Manifold, a startup founded by the former team behind Laiyer AI, has raised $8 million in seed funding to secure autonomous AI agents at the endpoint — the actual machines where agents execute their tasks.
The raise adds to a funding surge in agentic security: Manifold’s announcement came the same day five other companies launched agent security products, and one day after Kai ($125M) and Surf AI ($57M) raised $182M combined.
The Endpoint Problem
Most agent security approaches focus on the network layer (firewalls), the identity layer (permissions), or the application layer (prompt filtering). Manifold targets a gap that sits beneath all of these: what happens when an agent actually runs on a machine.
Enterprise AI agents don’t just send API calls — they execute code, access file systems, spawn processes, and interact with operating system resources. An agent with proper API credentials and approved network access can still cause damage at the endpoint level through:
- Unintended file system modifications
- Process spawning that escapes sandbox boundaries
- Memory access patterns that expose sensitive data
- Resource consumption that impacts other workloads
Runtime Protection, Not Prompt Filtering
Manifold’s approach is runtime-focused: monitoring and constraining agent behavior at the OS level rather than at the prompt or API layer. This means protection applies regardless of which LLM powers the agent, which framework orchestrates it, or which prompt template generated the instructions.

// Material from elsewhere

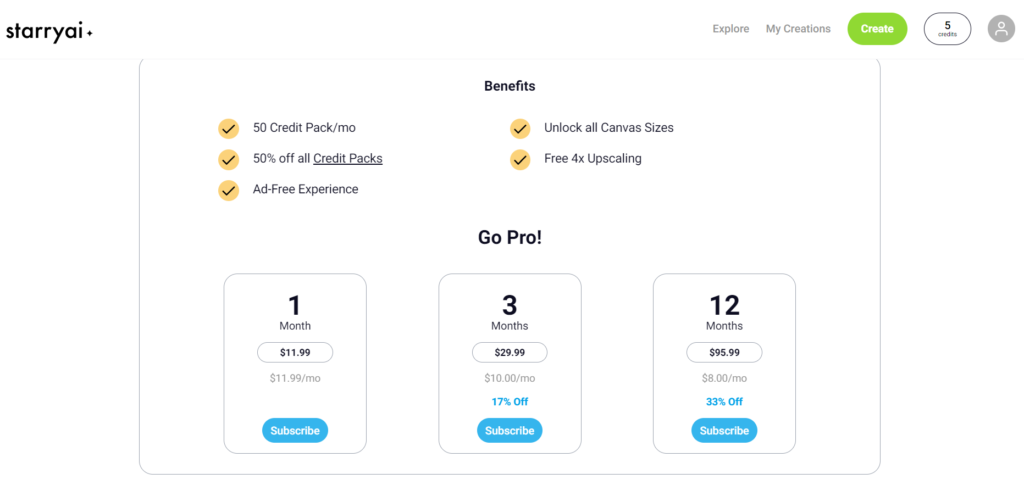Go to the Explore page

point(731,29)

The positioning echoes what we’ve seen from TrojAI’s Agent Runtime Intelligence and Singulr’s Agent Pulse, but at a lower level of the stack — the actual endpoint where agent code executes.
Why It Matters for OpenClaw
OpenClaw agents run on user-controlled hardware by design. That means endpoint security is especially relevant — there’s no cloud provider managing the execution environment. An OpenClaw agent on a Mac Mini, Raspberry Pi, or VPS has direct access to the host system’s resources.
Projects like Nvidia’s OpenShell address this with containerized sandboxing. Manifold approaches it from the security monitoring side: even inside a sandbox, what is the agent actually doing?
The Laiyer AI Connection
The founding team’s background at Laiyer AI — which focused on AI model security — gives context. They’ve moved from protecting models to protecting the agents that use them. The shift mirrors the broader industry evolution: from “is the model safe?” to “is the agent safe?”
With $8M in seed funding, Manifold joins a growing cohort of startups attacking agent security at different layers of the stack. The endpoint layer — where agents meet the operating system — may be the most underserved and most consequential.